A construtora amealhou bilionários contratos com o governo federal e com estatais. Por outro lado, pagou despesas de campanha, entrou em cena para tentar salvar o partido no escândalo Bancoop e agraciou líderes da sigla com imóveis e presentes. Foi o próprio Leo Pinheiro que visitou as reformas pagas pela OAS do tríplex no Guarujá ao lado da mulher de Lula, Marisa Letícia, e de um dos filhos do casal. Também de Leo Pinheiro, acreditam os investigadores, partiram ordens para a OAS pagar mobílias do sítio frequentado pela família Lula em Atibaia. 
 
Os escândalos deixam uma marca indelével na biografia de Luiz Inácio Lula da Silva.
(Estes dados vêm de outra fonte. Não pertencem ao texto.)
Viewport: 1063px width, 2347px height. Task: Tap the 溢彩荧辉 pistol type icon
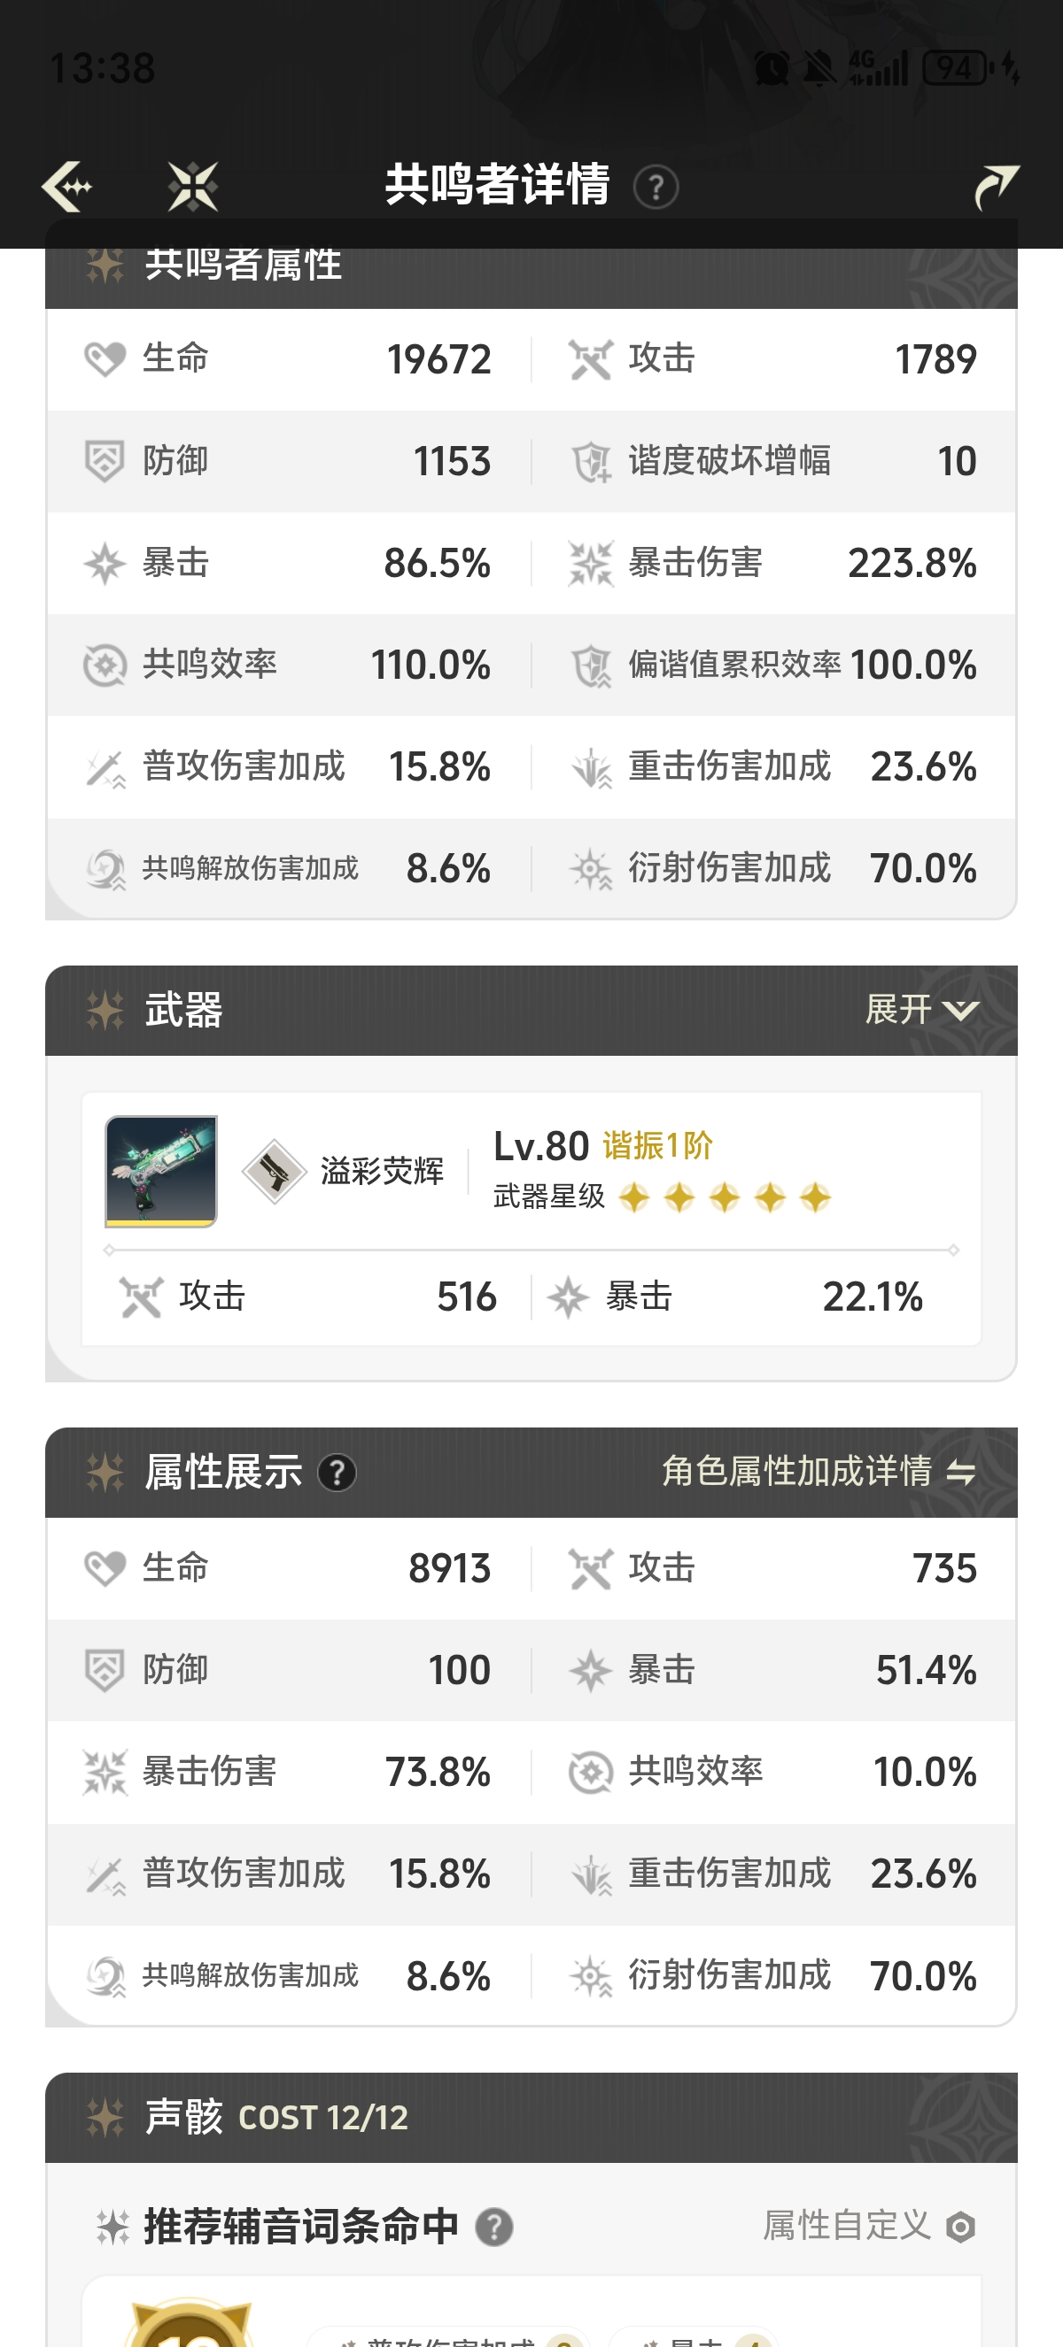coord(273,1172)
A imagem do ex-presidente, que deixou o Planalto com popularidade recorde, corrói-se a cada evidência de ter tirado vantagens do cargo em benefício próprio. E os indícios se avolumam. As evidências de que estatais foram saqueadas para elegê-lo tornam, cada vez menos plausível, considerar que Lula não sabia de nada, como disse no similar caso do Mensalão. Para piorar, as próximas semanas do ex-presidente prometem ser ainda mais conturbadas.